As anyone who reads this knows, I haven't been doing too well lately. I've been depressed a lot, and when I'm not I'm just "okay". I'm not happy or anything. I've been having trouble creating art, which doesn't make me feel too great, since that's one of the things I've always done to cope. If I can't do that, I'm not myself. It takes quite a lot to cheer me up or make me anything other than just "in the middle". But the last couple of weeks have been great.

My sister came to visit. She brought my nephew, who, for some reason, isn't scared of me, even though I'm grumpy quite a bit. I always feel like I'm nothing to want to visit, but it was good to see them and go out and do tourist things. We went out to eat a lot and did some shopping
(low-cost shopping, since none of us really has a lot of money--I'm talking Goodwill and Ross and whatnot). We went to the zoo and fed the lorries. For one week, we went up to Fort Worth to visit my sis' in-laws. There, we did more shopping, since there's not a whole lot else to do, except go out to eat. One day, the in-laws watched little E, so sis and I could go to a concert. We drove to Dallas (about an hour away) to the House of Blues to see Crowded House. I'm pretty petite (I'm only 4'9"), so I wanted to get there really early since the floor, where our tickets were, was general admission. If I'm not in front, I can't see a thing. Even if that person were only 5' tall, that's too much for me. However, it was 107F and we really didn't want to wait outside. One woman told us, when we walked in, that if we spent $15 in the restaurant or shop, we could wait inside and skip the line. That was fine with us as we would have probably spent that in the shop anyway. So, we bought a couple of things in the shop. I bought a travel mug with the House of Blues logo and a keychain. It was only around 3:30 pm, so we had a long wait since the doors didn't open until 7. The good part about that was that we could hear the sound check through the open doors of the room where the show would be.

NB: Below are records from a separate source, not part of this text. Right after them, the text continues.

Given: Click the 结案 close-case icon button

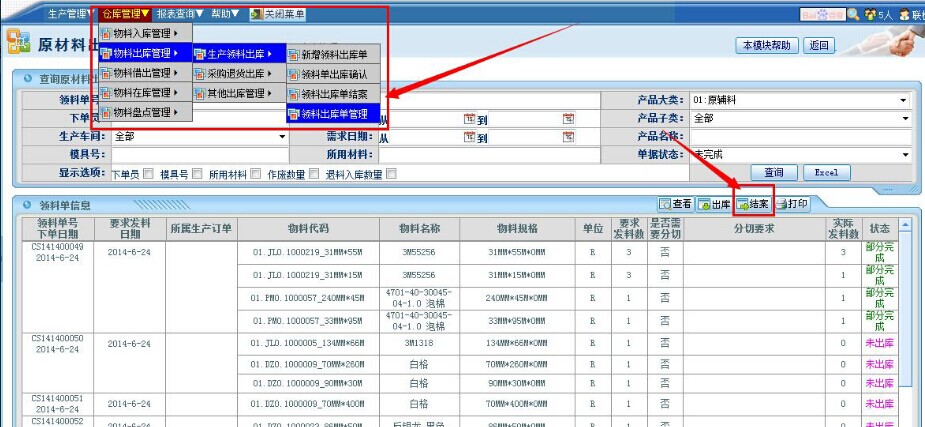Looking at the screenshot, I should click(753, 204).
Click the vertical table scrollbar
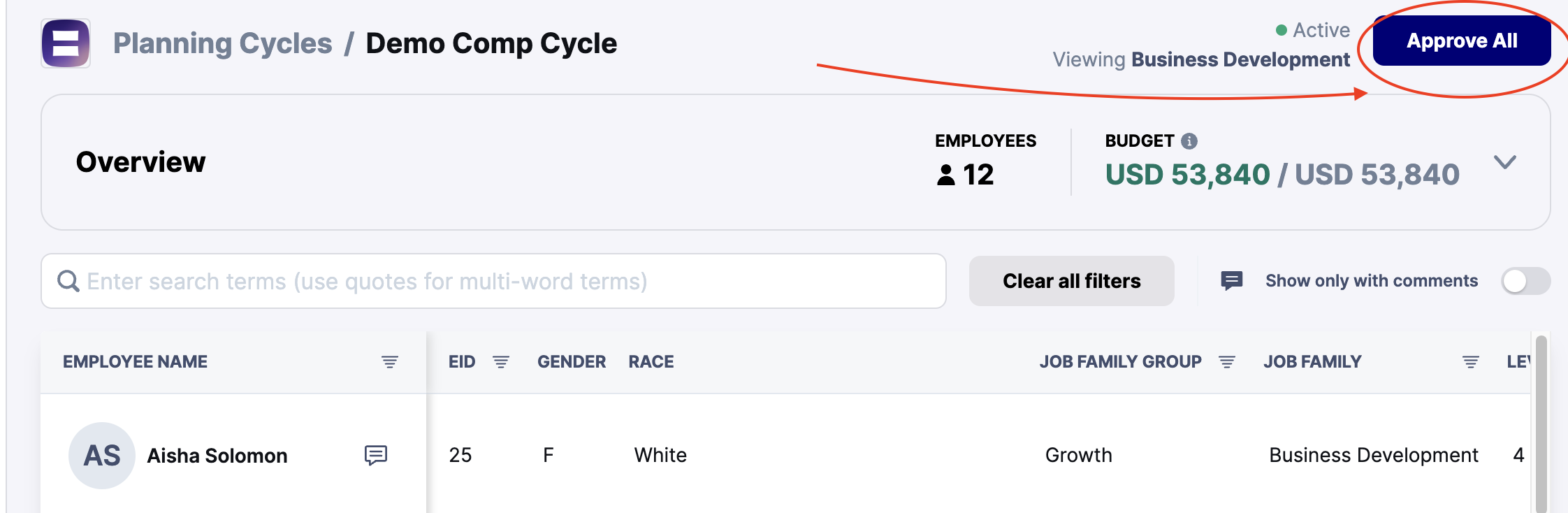 click(x=1541, y=424)
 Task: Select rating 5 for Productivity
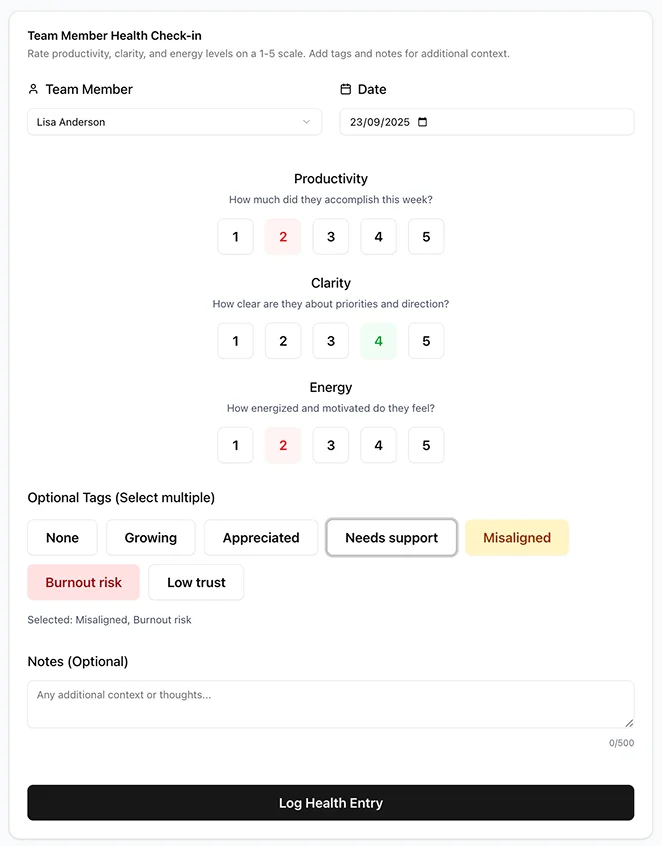coord(426,236)

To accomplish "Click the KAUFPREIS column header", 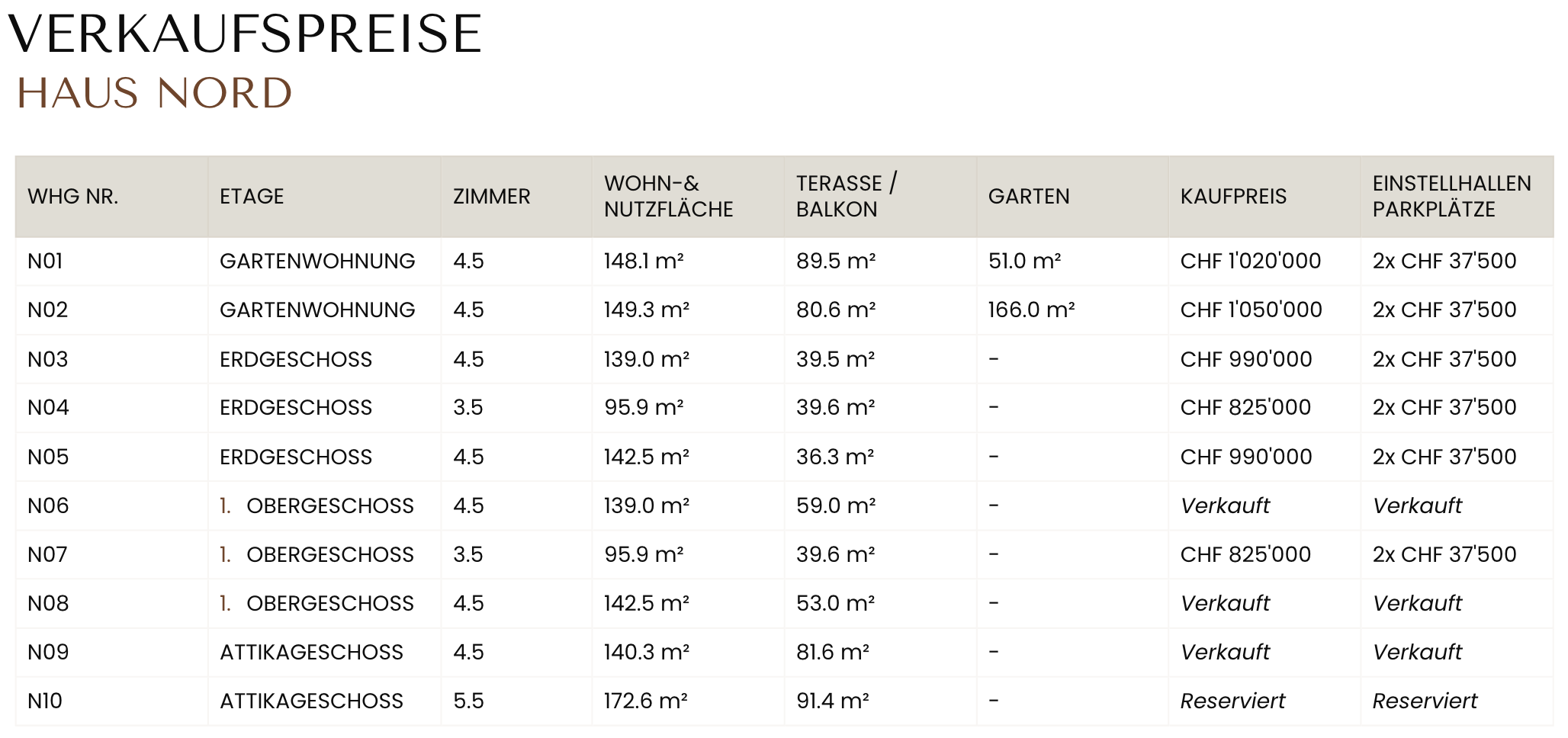I will [1233, 197].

A little while later, a couple of other women joined us, and we had fun talking about music and TV shows and such. When the doors opened, we all ran down to the front of the stage and had perfect viewing, except for the speakers that were in front. The stage was exceptionally high, so these blocked my view of the back of the stage. However, I wouldn't complain, since it was a great place regardless. The band were awesome, as usual. They were funny and had us laughing and smiling the whole way through. Also, they let us bring cameras in (no video or flash photography), and my camera has a low-light setting that doesn't use the flash. So I got some great shots, and we all traded the camera around every now and then to get some different perspectives. At the end of the show, as the staff were clearing the stage, they handed out guitar picks, etc., and I got one of Mark Hart's guitar picks, which even had his name on it.

Afterwards, we went out to the back door, and we were able to meet the band and get autographs. They were exceptionally sweet and really funny. Nick Seymour even let us take a photo with him (I'm sure the other guys would have, too, but we didn't get to ask, however, they did sign autographs and chat with us). When we walked back to our cars, we were all screaming and jumping up and down like teenagers. I haven't felt that happy in a long time.

Sis and I also saw a-ha in LA in May, which was my birthday present to myself, to go on a trip out there. I hardly ever get to go to concerts, and this one meant a lot to me, since a-ha were the first concert I'd ever been to, and this was the first time they'd toured the US since 1986. It's also their last tour EVER, since they are breaking up after this. I have been a fan of theirs since the beginning and it was great to hear all their newer songs live, since I'd never heard them live before. It was hard not to cry, knowing it would all end, but it was amazing. So, for me, that's two great concerts in one year, which is rare for me. I just wish I could feel that way all the time.